This is the American consulting firm Advitos forecast on Europe Hotels Outlook how Business Travel will develop in Europe 2016.
“However, worries about the euro zone (especially the Greek crisis) and China’s economy will prevent major increases. On average, expect to pay 1% to 3% more in local currency.
The fastest rate growth will be in Turkey (up 4% to 6%), a rapidly emerging business market, with Ireland and Luxembourg not far behind (both at 3% to 5%). Rates will continue to accelerate in Geneva and Zurich but will drop further in Russia.
One-off events to watch out for in 2016 include the Euro 2016 football championship in France in June/July and Slovakia hosting the E.U. presidency from July-December.
Hotels in Moscow and St. Petersburg have charged some of the world’s highest rates in recent years, but Russia’s economic crisis has changed the situation. Demand has fallen, as have rates.
Hotels are likely to start 2016 in a bullish mood on pricing. A lot depends on how severely the Greek crisis hits the rest of Europe (ironically, Greece has been selling very well as a meetings destination), but for now business confidence remains strong, so demand and rates are likely to rise.
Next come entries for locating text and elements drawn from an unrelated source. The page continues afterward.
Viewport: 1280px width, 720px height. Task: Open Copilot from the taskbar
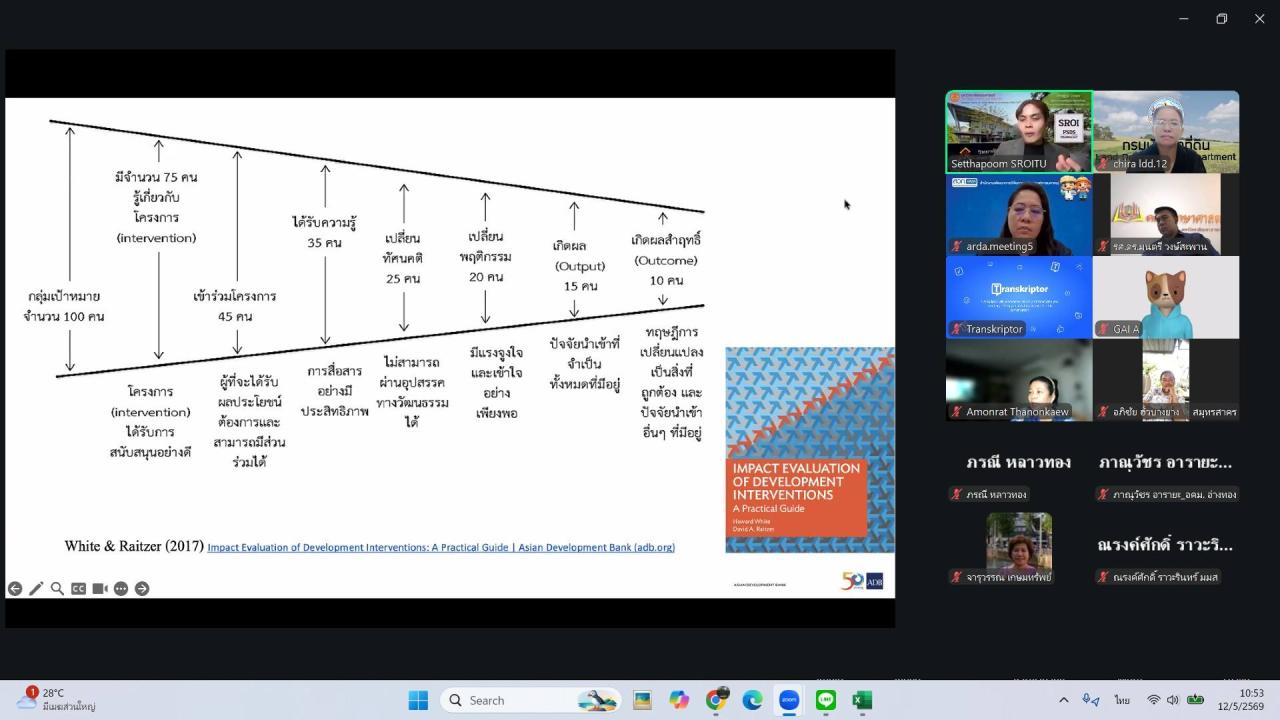pos(679,700)
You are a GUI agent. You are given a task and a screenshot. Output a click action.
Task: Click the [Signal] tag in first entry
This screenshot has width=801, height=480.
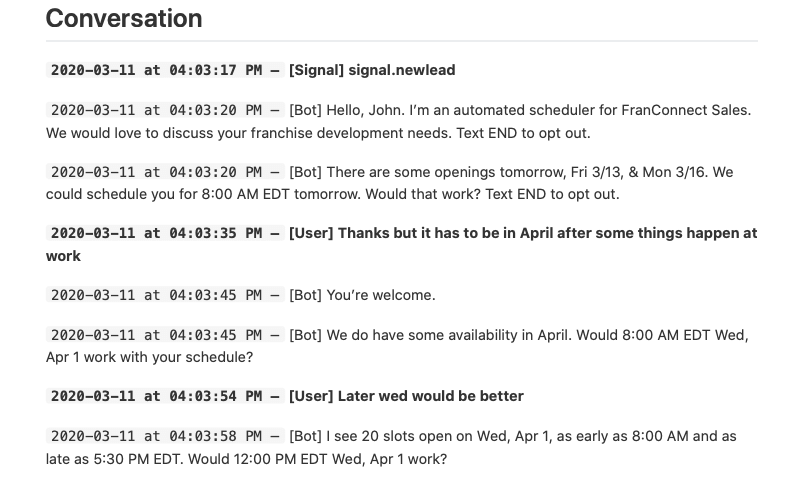tap(316, 70)
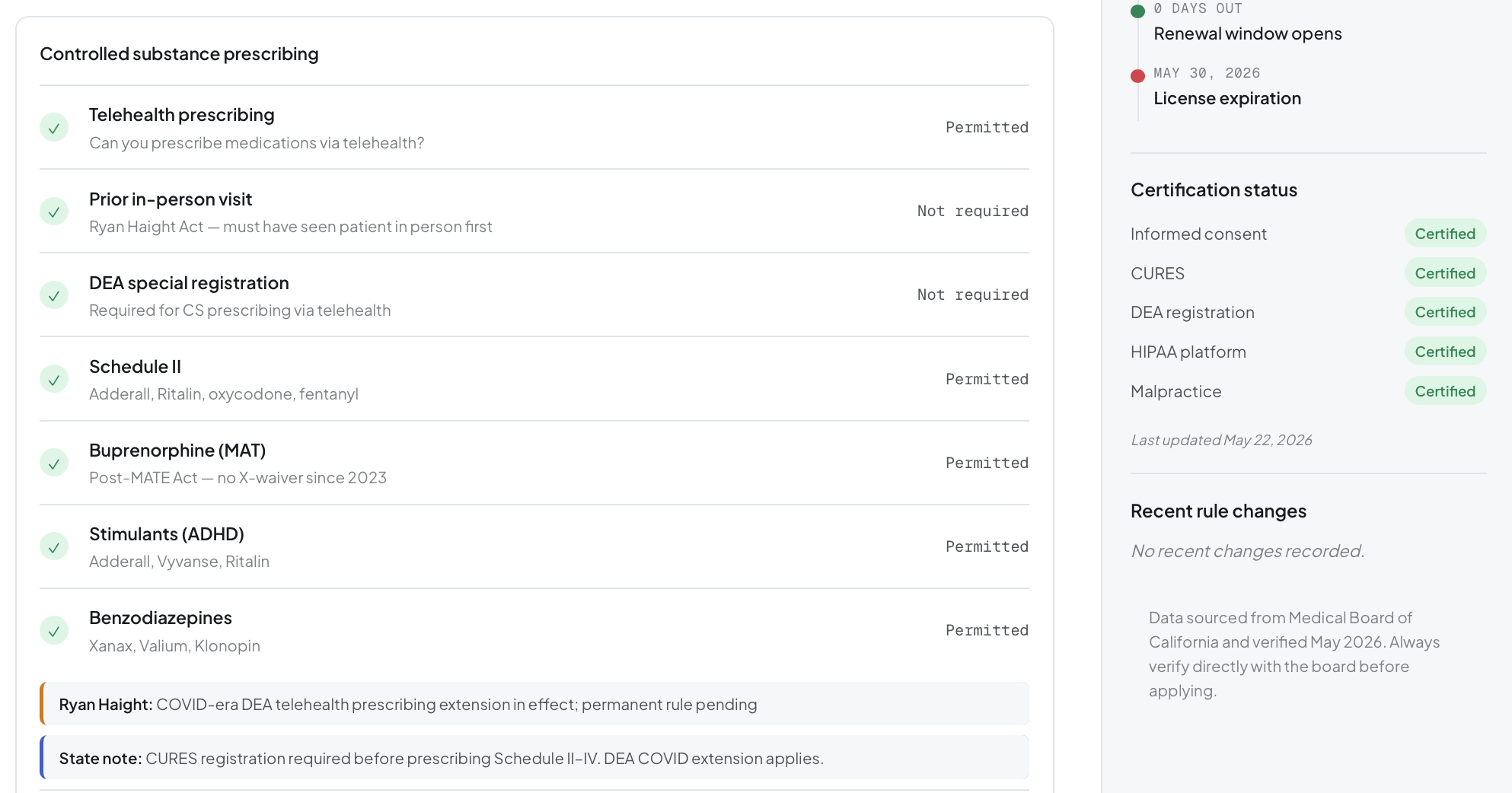The width and height of the screenshot is (1512, 793).
Task: Click the green Renewal window opens marker
Action: click(1138, 11)
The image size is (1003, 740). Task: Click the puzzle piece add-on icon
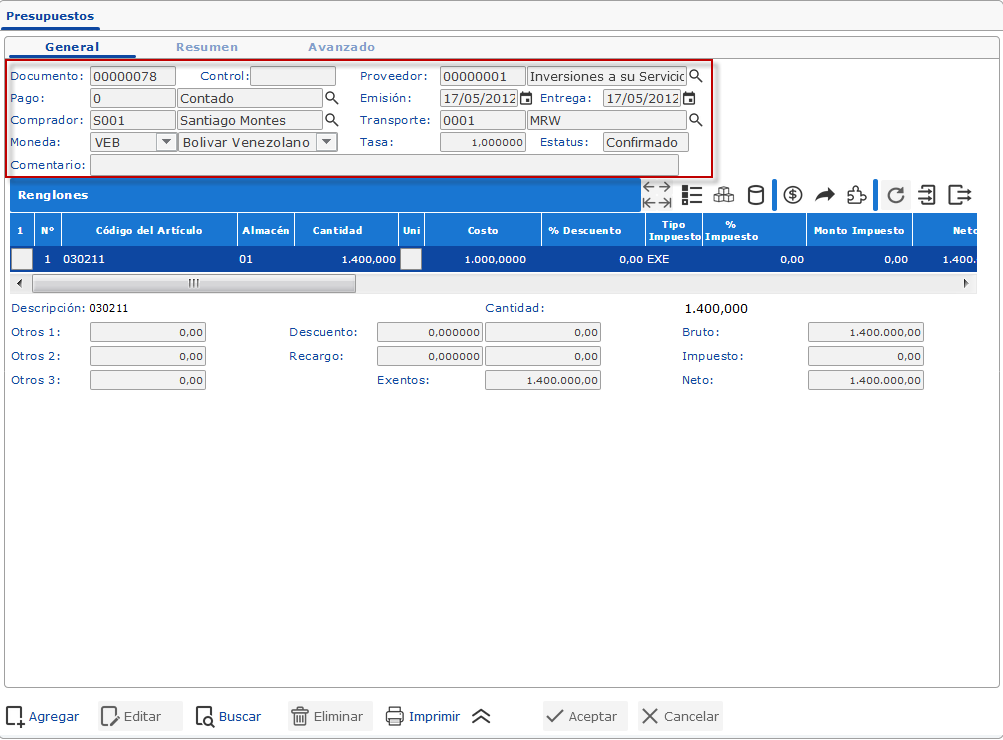[856, 195]
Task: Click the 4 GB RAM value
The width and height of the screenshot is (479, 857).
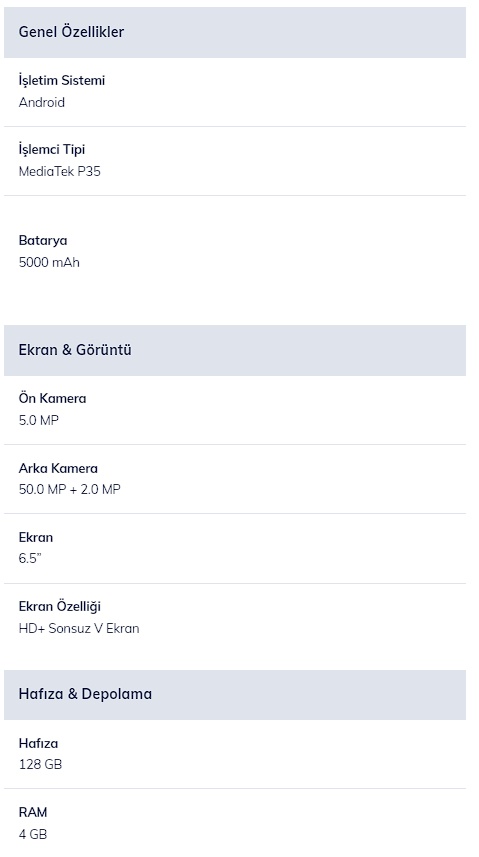Action: coord(33,834)
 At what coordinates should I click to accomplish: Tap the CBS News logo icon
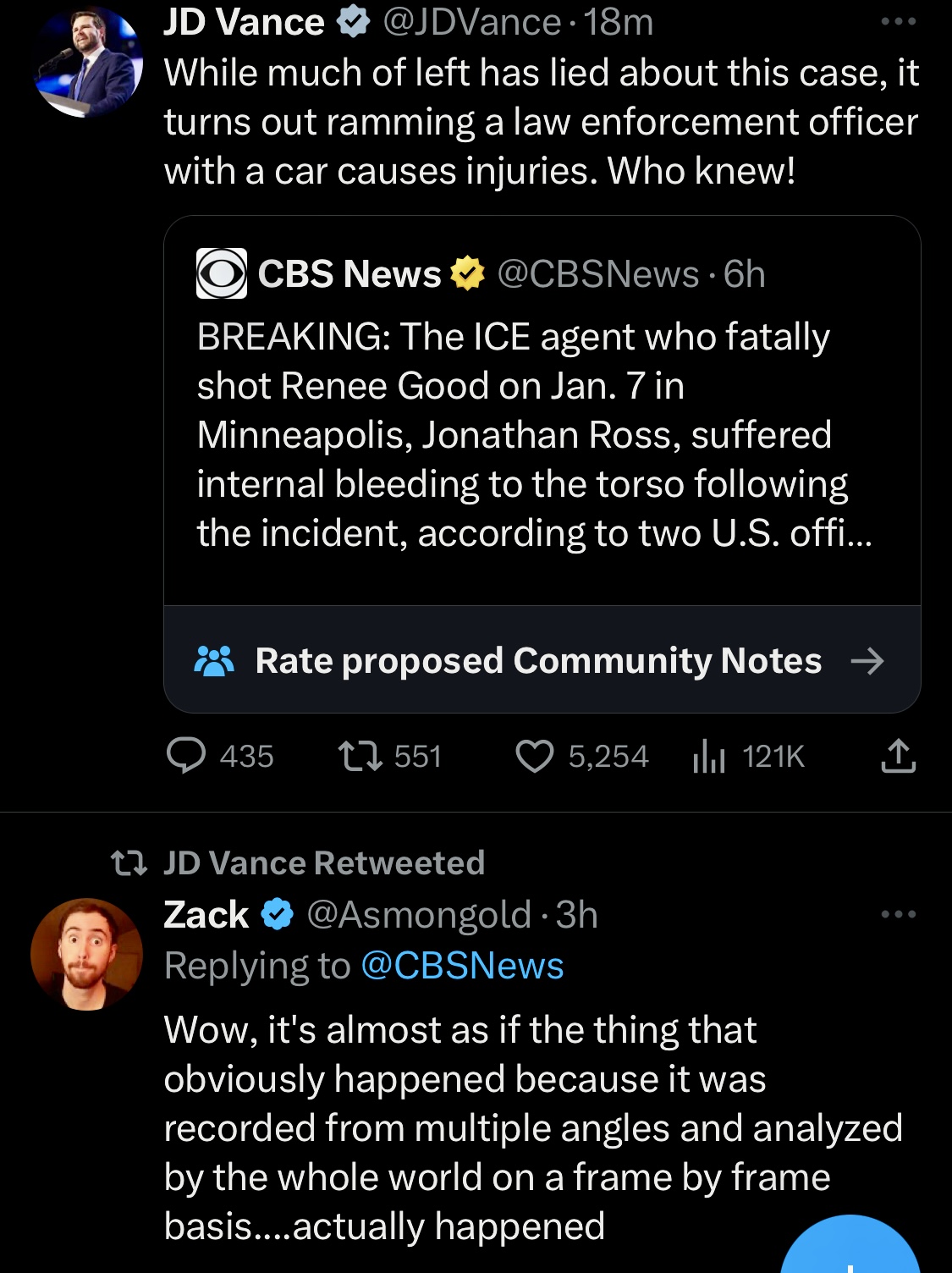point(222,273)
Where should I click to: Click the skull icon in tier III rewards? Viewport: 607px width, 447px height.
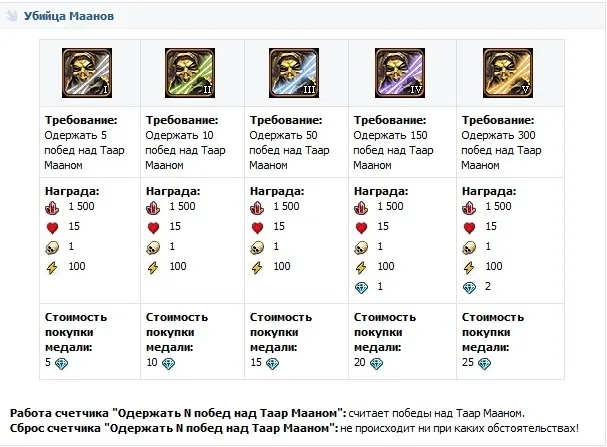click(x=258, y=247)
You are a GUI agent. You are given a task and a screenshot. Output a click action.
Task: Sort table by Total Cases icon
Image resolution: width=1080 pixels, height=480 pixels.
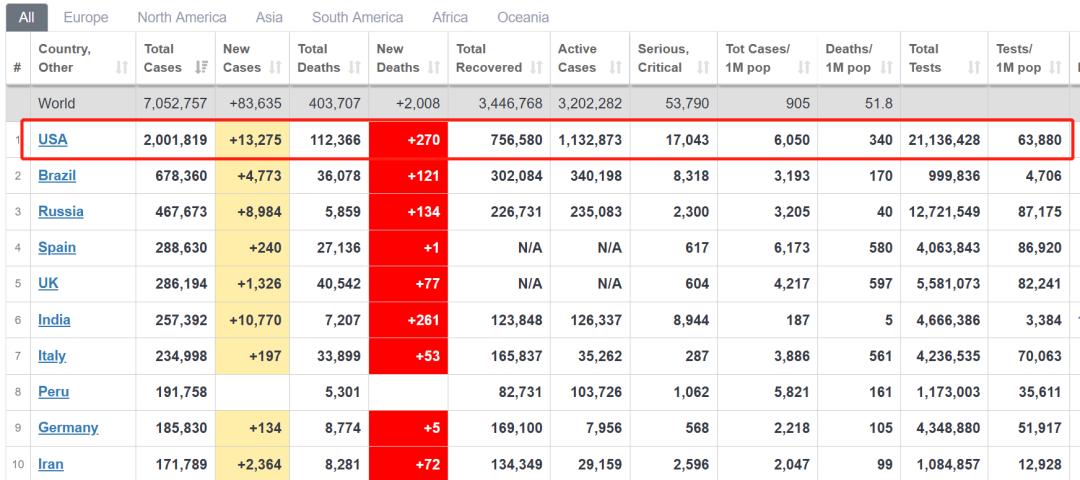[x=202, y=67]
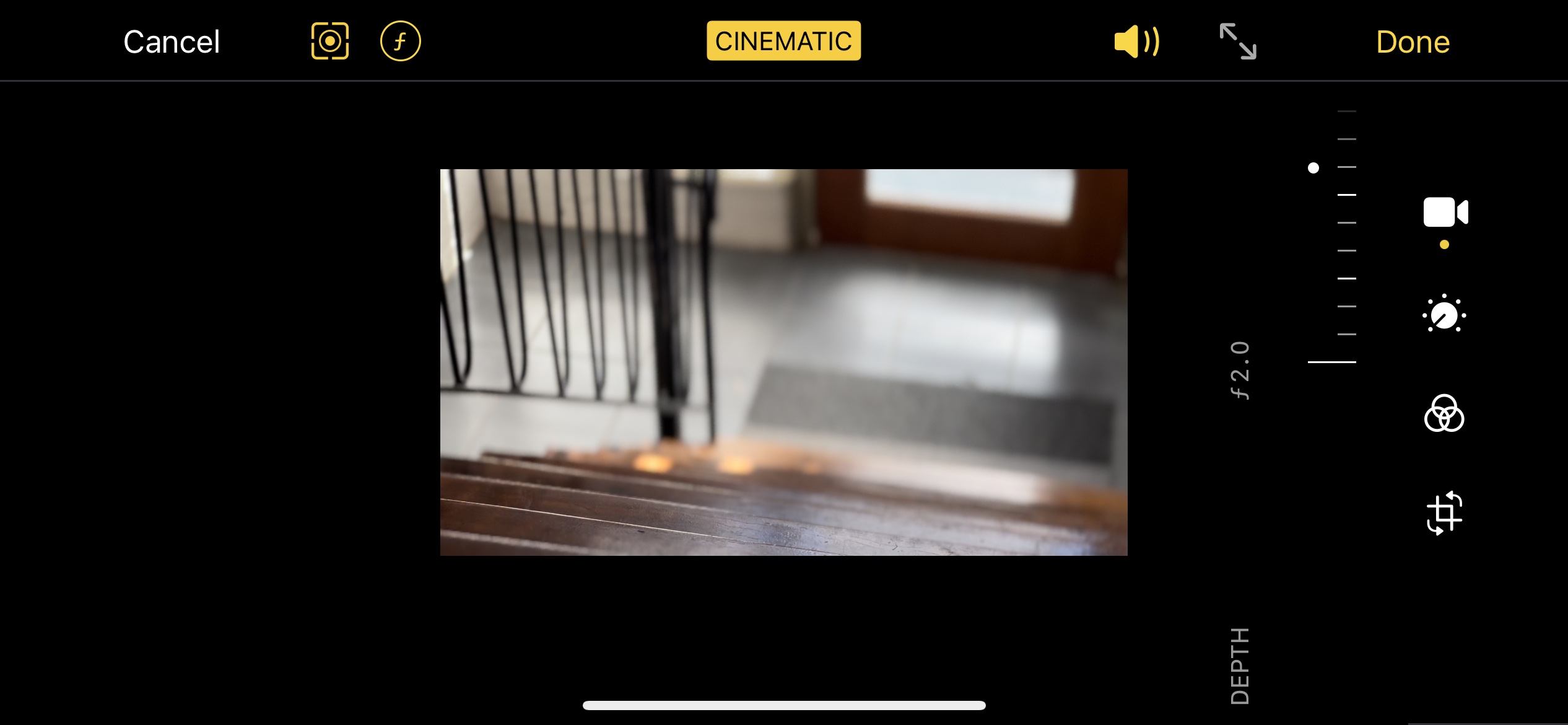Click the cinematic mode label button
The image size is (1568, 725).
(783, 40)

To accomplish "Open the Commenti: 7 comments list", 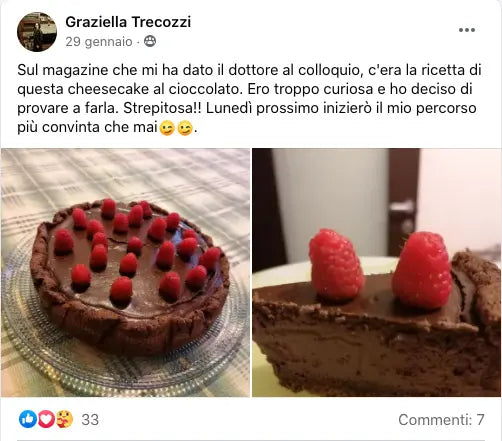I will pyautogui.click(x=441, y=419).
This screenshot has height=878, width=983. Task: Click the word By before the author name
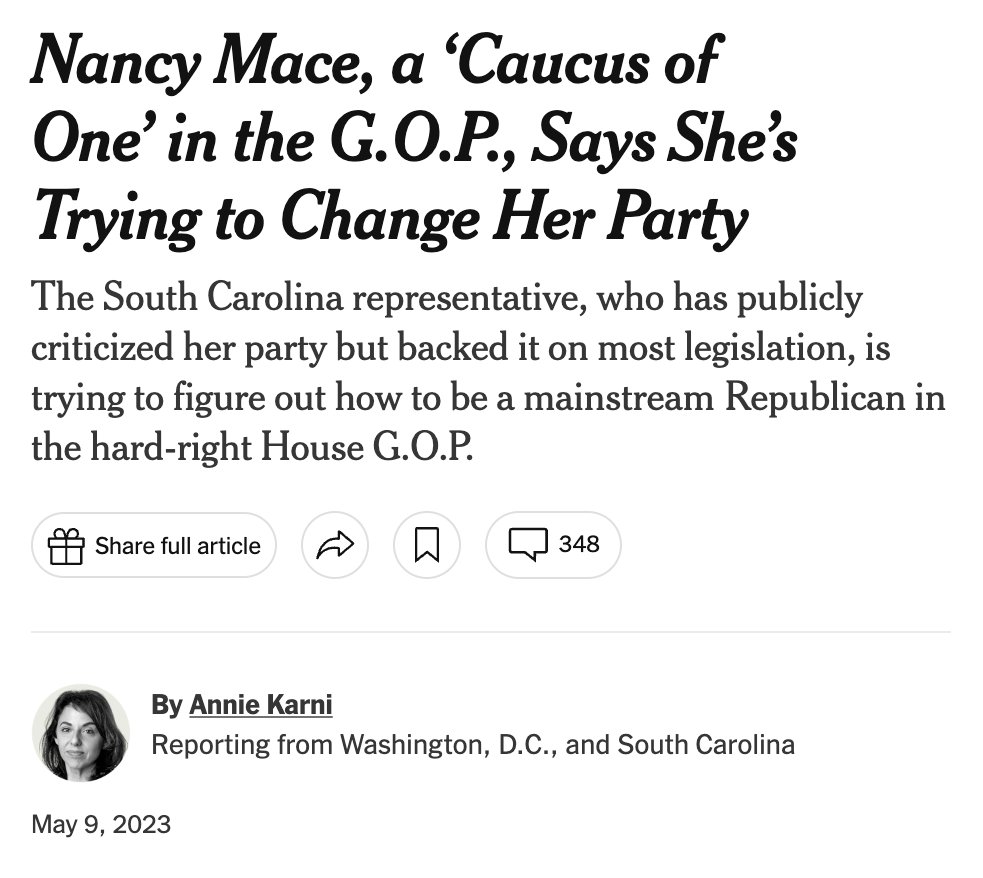[x=167, y=704]
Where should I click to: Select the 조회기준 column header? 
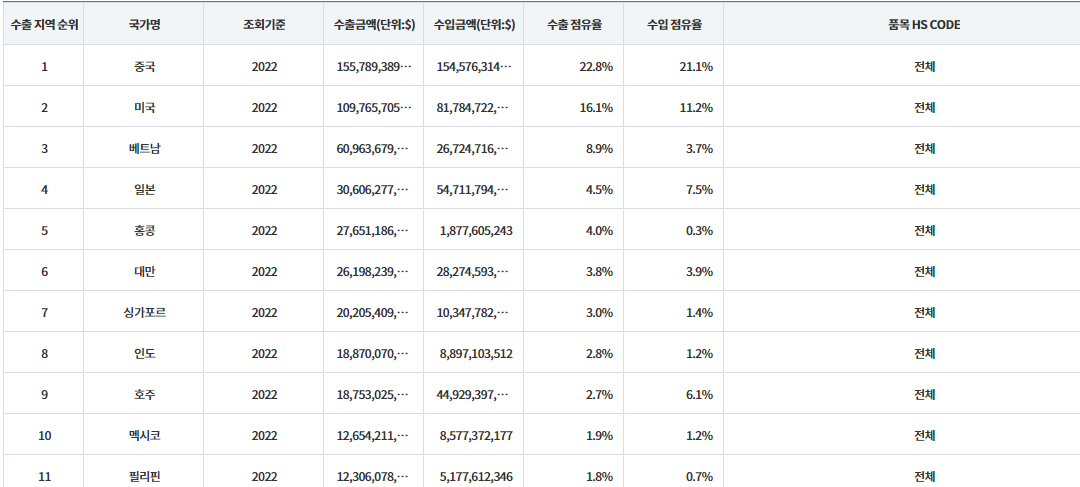(x=264, y=25)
At present, lead times show no signs of lengthening in 2016. But if the market stays strong for another year, the pressure to change booking behavior could become overwhelming.
While supply has grown in key meetings cities like London, Paris, Barcelona and Istanbul, demand is so great that buyers immediately fill available space in these destinations.
Buyers face the same availability challenge as in North America, plus rates are rising faster than inflation, especially at peak periods. In spite of these problems, buyers have yet to respond by lengthening their lead times.
Hotels are also less willing to negotiate on price or terms and conditions. However, if they have to concede on one or the other to their best clients, it’s usually on terms and conditions, such as late cancellation.
Trends and 2016 forecast
- Confirm that hotels give your travelers the same benefits (such as free Wi-Fi), even if they don’t book directly through the hotel’s website.
- Be clear on the ownership of properties you want in your hotel program. Directly owned properties are more open to negotiating corporate discounts. Watch out for owners with multiple properties affiliated to different chains in the same city, as this can complicate negotiations.
- Book meetings earlier—at least a year ahead for large events.
- Investigate technology options to enhance your meetings.